Look through the records and copy each line that has "scrollbar" in it.

Stored data:
--*--

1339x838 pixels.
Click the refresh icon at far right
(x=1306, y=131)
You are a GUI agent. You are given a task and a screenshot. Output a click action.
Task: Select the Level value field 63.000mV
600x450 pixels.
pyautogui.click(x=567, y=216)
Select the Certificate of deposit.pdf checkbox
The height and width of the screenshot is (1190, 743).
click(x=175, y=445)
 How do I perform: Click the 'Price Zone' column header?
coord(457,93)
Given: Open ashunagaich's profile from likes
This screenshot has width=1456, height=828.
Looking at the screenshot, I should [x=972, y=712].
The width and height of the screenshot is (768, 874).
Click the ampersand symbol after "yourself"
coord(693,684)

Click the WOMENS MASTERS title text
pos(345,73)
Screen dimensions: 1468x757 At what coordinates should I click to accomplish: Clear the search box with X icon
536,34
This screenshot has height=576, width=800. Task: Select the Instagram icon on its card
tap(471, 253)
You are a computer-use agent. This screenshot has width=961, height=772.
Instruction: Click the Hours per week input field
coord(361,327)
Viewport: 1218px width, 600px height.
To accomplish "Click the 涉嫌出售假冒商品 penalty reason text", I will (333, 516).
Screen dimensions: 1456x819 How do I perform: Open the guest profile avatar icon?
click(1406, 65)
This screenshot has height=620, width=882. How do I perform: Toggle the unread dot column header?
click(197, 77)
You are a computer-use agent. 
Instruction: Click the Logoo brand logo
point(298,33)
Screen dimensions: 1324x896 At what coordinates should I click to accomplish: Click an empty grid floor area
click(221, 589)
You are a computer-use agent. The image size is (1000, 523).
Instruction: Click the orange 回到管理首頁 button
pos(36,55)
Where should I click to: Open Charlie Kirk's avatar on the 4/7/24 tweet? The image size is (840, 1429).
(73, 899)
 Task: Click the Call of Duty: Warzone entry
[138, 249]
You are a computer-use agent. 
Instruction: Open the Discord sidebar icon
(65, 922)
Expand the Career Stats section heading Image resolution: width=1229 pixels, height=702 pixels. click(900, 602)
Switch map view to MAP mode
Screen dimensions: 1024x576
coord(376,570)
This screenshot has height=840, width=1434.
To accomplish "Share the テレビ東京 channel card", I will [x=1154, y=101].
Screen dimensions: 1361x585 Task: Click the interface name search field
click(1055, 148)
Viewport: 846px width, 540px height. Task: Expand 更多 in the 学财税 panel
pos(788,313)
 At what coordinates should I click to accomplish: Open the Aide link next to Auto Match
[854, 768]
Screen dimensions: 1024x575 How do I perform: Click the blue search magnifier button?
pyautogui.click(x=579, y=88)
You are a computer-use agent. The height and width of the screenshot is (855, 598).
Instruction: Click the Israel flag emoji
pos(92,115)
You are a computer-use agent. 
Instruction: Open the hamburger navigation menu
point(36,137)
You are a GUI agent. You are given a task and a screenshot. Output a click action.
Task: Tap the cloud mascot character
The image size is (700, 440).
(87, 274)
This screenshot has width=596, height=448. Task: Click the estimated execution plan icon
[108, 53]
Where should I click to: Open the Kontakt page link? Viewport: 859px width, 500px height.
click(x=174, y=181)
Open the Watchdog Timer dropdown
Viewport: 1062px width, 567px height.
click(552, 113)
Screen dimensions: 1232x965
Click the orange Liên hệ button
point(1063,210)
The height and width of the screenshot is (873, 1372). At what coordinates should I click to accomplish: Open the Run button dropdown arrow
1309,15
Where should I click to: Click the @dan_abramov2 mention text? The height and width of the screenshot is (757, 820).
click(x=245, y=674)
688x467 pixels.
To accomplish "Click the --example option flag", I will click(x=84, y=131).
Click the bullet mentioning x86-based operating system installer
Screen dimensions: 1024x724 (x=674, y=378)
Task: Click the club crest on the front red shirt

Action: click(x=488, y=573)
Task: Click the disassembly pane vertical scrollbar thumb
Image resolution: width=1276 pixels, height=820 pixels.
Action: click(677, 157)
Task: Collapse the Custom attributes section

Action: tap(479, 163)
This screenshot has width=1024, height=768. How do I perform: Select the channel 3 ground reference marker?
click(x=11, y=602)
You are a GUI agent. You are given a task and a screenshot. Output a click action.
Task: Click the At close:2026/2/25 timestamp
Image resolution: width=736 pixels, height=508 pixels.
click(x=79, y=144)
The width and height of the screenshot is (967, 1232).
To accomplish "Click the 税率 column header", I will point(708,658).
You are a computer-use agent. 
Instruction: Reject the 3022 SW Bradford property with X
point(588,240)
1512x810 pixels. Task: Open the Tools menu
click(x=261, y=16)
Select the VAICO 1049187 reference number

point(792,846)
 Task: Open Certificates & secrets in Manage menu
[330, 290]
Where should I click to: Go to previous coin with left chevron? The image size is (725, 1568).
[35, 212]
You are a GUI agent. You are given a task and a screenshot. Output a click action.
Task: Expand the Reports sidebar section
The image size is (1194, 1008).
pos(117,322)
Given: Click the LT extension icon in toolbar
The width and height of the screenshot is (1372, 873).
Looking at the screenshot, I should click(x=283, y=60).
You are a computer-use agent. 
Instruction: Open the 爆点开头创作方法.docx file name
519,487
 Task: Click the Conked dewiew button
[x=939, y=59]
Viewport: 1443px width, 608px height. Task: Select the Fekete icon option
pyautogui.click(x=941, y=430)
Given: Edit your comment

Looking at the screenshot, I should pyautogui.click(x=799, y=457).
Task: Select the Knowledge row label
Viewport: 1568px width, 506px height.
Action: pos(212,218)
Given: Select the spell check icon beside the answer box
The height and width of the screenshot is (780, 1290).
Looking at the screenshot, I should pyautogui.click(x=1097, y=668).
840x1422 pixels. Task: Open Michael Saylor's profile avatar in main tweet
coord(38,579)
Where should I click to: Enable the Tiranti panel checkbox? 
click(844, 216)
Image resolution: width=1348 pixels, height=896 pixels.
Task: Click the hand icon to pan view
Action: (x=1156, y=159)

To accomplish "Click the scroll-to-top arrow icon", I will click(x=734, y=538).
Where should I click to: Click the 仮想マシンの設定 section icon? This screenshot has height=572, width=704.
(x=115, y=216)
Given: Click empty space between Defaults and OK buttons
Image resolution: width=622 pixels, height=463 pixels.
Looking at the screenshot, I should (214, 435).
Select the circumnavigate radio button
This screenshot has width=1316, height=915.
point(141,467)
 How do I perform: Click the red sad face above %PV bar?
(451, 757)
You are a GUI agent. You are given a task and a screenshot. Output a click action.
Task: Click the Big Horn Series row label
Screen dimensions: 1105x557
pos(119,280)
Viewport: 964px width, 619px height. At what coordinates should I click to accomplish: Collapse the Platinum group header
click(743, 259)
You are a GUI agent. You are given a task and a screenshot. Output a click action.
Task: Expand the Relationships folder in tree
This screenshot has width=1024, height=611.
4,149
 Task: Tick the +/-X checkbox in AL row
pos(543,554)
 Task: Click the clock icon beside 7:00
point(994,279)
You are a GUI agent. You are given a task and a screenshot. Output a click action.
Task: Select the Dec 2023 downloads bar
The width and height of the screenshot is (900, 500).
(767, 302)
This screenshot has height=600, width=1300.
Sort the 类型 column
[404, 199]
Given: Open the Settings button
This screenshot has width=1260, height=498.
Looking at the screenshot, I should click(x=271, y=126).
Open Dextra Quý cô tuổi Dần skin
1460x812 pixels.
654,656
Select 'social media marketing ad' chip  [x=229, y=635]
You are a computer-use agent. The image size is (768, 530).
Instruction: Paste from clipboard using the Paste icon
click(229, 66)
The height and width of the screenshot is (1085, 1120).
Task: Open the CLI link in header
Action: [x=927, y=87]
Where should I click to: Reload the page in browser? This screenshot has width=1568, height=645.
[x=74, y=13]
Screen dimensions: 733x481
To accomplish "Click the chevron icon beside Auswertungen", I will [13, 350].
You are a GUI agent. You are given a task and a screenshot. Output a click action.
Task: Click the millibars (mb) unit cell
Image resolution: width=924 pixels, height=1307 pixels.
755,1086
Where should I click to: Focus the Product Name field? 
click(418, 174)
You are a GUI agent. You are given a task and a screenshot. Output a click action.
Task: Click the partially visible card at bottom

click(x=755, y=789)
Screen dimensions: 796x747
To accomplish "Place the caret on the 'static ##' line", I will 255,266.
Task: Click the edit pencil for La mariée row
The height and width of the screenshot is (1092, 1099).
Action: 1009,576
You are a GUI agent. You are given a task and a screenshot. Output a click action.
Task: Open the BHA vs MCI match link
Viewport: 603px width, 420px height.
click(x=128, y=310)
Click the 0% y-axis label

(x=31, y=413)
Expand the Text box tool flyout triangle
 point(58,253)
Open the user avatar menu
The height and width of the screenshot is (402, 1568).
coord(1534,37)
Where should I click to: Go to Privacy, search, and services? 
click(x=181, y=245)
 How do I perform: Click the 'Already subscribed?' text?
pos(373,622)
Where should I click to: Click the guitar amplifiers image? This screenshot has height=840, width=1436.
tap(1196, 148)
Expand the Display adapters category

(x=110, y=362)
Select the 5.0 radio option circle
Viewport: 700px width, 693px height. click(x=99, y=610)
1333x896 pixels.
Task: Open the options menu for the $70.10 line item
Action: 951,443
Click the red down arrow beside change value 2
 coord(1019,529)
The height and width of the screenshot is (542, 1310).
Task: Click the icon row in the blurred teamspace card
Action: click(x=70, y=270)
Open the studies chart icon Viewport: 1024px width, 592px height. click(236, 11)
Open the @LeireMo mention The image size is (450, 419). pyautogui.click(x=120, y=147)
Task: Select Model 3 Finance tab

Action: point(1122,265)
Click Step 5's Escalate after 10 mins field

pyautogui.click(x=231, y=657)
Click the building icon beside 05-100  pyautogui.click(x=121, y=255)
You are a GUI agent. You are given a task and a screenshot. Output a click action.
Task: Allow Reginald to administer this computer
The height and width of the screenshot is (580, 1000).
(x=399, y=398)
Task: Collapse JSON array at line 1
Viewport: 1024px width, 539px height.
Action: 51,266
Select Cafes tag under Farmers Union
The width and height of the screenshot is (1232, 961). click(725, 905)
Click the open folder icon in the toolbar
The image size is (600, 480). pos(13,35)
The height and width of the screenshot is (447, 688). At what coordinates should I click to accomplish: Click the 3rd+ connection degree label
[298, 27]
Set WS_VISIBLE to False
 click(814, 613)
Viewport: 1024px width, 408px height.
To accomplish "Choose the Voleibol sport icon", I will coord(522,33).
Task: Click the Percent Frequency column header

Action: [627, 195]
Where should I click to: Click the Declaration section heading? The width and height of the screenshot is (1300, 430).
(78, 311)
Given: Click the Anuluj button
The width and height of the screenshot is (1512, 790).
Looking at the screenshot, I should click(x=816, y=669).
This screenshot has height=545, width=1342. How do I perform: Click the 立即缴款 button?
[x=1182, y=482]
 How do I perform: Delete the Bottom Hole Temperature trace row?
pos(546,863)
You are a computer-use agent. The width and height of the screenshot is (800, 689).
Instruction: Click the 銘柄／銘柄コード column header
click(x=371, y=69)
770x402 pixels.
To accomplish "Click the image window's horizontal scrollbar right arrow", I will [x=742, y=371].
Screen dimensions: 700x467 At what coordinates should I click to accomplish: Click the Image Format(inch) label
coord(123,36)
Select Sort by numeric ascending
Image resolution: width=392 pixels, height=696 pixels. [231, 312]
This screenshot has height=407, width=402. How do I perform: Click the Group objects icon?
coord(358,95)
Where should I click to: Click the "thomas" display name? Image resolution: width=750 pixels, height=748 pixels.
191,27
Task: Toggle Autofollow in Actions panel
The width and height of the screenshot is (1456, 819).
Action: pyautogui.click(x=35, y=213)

--*--

Reply:
Task: Click the disassembly pane vertical scrollbar thumb
To accomplish "Click the image window's horizontal scrollbar right arrow", I will [x=742, y=371].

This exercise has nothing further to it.